**Brief:**
The answer must be one number: how many lines of the records contain "computer".

**Dataset entries:**
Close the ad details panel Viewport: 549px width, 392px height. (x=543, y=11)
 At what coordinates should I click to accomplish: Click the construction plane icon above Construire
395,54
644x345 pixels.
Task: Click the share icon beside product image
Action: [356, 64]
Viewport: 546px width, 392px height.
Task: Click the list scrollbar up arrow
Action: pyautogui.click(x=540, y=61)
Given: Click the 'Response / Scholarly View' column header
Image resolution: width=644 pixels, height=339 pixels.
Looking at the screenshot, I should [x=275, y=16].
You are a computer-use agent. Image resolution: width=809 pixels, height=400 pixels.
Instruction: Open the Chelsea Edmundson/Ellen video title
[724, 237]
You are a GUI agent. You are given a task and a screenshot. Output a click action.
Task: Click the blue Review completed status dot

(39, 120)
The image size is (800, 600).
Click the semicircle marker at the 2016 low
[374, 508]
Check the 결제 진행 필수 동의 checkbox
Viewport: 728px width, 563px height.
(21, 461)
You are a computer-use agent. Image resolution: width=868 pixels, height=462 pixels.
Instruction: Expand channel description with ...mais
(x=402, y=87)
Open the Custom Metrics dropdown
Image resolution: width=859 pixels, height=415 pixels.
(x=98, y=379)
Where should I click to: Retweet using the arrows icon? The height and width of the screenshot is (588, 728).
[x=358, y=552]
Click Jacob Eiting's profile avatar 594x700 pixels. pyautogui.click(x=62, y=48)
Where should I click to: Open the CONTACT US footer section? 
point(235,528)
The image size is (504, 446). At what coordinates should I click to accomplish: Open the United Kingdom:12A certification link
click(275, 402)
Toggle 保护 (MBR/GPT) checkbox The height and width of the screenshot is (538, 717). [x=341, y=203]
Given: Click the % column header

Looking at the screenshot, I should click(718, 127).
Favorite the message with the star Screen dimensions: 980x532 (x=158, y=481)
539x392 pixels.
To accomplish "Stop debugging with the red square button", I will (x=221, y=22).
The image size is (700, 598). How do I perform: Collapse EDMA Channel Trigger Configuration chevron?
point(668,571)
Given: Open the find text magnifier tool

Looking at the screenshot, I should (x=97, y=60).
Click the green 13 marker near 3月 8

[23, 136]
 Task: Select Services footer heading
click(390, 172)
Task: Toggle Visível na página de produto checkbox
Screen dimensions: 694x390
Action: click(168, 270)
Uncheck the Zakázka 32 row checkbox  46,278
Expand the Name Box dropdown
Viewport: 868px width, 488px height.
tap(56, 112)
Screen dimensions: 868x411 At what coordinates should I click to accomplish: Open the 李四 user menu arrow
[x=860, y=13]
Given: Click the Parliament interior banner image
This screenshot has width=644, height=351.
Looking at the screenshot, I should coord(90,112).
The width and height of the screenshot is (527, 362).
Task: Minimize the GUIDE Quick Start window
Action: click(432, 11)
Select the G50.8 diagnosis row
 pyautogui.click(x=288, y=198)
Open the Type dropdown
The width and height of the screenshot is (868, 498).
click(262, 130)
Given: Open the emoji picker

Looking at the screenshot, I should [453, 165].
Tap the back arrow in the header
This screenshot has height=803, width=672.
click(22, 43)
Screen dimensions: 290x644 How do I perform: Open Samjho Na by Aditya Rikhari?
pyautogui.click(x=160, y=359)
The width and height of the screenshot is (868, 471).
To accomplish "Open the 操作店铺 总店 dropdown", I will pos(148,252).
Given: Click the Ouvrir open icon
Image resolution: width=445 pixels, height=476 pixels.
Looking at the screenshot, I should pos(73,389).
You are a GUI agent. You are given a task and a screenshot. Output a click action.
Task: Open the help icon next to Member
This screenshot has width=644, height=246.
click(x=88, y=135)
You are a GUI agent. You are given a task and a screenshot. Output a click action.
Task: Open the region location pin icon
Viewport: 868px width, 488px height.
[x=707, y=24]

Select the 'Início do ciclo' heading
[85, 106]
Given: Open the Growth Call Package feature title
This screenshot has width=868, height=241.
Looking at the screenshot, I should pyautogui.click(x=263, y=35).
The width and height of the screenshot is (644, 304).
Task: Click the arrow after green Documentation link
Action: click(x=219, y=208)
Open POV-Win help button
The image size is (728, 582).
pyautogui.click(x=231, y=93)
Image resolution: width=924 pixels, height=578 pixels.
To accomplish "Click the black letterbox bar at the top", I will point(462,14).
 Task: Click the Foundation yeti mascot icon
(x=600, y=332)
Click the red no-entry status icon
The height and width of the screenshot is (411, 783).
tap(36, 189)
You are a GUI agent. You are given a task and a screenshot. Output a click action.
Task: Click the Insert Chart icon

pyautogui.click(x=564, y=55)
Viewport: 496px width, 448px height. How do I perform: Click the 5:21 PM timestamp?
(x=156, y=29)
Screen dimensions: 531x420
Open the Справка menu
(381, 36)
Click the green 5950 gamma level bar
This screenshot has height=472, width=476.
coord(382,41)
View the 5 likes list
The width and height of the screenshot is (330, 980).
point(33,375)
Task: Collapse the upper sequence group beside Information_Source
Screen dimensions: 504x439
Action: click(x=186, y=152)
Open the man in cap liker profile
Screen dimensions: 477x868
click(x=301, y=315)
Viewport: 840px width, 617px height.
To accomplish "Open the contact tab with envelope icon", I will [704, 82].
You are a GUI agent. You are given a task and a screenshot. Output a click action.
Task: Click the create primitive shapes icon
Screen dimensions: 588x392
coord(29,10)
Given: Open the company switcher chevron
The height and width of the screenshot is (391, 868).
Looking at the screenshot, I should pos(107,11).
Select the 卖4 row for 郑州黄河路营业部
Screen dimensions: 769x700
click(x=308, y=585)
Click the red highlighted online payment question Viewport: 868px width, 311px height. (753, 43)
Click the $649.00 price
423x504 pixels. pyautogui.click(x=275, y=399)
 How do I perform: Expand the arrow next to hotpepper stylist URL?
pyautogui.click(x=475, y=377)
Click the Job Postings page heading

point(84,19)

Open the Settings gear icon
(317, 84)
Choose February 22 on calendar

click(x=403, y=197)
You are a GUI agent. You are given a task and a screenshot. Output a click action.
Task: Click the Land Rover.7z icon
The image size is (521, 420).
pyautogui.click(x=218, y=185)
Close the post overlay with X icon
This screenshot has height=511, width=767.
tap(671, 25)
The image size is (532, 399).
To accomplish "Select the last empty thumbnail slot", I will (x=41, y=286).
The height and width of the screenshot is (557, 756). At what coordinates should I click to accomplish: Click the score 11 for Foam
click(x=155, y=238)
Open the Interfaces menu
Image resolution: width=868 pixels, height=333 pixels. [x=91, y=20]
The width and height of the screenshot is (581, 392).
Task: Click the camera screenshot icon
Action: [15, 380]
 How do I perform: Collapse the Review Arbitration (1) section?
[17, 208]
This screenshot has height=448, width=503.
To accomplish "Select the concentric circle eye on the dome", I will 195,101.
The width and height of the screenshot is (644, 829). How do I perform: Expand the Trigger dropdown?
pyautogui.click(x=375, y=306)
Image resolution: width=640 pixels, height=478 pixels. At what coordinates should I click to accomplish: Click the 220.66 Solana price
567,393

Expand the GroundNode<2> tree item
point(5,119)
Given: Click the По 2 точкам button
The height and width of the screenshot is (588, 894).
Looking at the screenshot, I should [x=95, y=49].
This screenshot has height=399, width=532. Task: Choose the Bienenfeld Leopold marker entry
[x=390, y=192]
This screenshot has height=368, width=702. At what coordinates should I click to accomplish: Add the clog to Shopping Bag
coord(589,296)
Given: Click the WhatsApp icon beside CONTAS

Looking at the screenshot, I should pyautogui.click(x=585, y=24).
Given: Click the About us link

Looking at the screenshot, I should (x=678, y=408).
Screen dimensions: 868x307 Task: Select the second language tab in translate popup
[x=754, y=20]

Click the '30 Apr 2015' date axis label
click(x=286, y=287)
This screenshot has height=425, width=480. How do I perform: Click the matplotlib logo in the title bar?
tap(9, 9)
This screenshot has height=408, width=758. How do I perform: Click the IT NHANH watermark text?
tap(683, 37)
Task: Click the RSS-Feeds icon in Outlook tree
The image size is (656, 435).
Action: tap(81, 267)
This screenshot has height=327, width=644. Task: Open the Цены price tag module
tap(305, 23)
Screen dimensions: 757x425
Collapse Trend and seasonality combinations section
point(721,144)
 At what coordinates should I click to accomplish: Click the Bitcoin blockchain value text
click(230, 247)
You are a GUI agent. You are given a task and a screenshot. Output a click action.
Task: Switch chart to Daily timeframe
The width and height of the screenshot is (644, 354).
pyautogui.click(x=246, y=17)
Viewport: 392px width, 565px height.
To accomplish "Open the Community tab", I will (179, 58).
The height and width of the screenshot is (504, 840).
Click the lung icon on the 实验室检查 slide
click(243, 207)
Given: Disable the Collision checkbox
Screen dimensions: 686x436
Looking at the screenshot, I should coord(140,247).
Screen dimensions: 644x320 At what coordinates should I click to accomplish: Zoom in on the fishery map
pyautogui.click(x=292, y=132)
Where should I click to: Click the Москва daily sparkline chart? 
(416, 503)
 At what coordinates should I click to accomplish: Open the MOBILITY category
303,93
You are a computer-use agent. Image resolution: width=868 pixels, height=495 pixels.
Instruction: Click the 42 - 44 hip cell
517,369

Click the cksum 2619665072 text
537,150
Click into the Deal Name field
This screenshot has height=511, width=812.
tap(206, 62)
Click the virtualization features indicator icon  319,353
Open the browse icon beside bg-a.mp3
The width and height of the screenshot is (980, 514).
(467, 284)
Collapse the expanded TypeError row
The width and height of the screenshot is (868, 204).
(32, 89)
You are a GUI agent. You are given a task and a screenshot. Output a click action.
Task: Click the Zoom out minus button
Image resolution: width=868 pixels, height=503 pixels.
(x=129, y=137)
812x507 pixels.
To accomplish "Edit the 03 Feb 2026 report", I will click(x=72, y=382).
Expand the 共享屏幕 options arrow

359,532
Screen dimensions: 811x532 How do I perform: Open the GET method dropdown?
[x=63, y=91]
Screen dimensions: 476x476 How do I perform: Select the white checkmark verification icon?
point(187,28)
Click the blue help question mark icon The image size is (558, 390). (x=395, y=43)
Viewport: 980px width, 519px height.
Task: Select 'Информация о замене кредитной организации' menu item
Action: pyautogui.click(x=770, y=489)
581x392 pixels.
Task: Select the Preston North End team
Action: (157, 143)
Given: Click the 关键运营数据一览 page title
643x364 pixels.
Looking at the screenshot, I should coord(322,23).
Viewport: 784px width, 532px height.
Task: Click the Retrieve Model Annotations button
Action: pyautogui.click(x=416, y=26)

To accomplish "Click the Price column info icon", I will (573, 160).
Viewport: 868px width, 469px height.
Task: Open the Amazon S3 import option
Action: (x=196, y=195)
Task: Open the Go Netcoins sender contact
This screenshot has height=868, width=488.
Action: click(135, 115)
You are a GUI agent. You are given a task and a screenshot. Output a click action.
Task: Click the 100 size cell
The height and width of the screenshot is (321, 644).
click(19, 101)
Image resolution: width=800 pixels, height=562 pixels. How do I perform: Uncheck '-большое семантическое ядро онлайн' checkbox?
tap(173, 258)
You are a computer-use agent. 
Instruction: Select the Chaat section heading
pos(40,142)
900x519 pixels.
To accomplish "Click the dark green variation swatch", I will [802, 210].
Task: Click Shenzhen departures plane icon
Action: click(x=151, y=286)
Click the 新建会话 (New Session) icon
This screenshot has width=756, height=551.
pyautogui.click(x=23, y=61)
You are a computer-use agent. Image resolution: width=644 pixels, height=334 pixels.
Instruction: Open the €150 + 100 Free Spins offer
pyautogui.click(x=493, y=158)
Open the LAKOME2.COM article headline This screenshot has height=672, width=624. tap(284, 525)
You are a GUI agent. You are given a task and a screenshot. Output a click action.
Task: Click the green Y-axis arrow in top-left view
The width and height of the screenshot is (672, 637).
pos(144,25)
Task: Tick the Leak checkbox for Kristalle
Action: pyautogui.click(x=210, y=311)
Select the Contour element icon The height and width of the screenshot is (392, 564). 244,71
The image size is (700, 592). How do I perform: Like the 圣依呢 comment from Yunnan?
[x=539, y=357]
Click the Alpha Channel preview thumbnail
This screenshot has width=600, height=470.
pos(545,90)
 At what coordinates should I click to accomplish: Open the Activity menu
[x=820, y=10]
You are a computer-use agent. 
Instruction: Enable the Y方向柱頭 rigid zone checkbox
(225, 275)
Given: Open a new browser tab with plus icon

**Answer section:**
6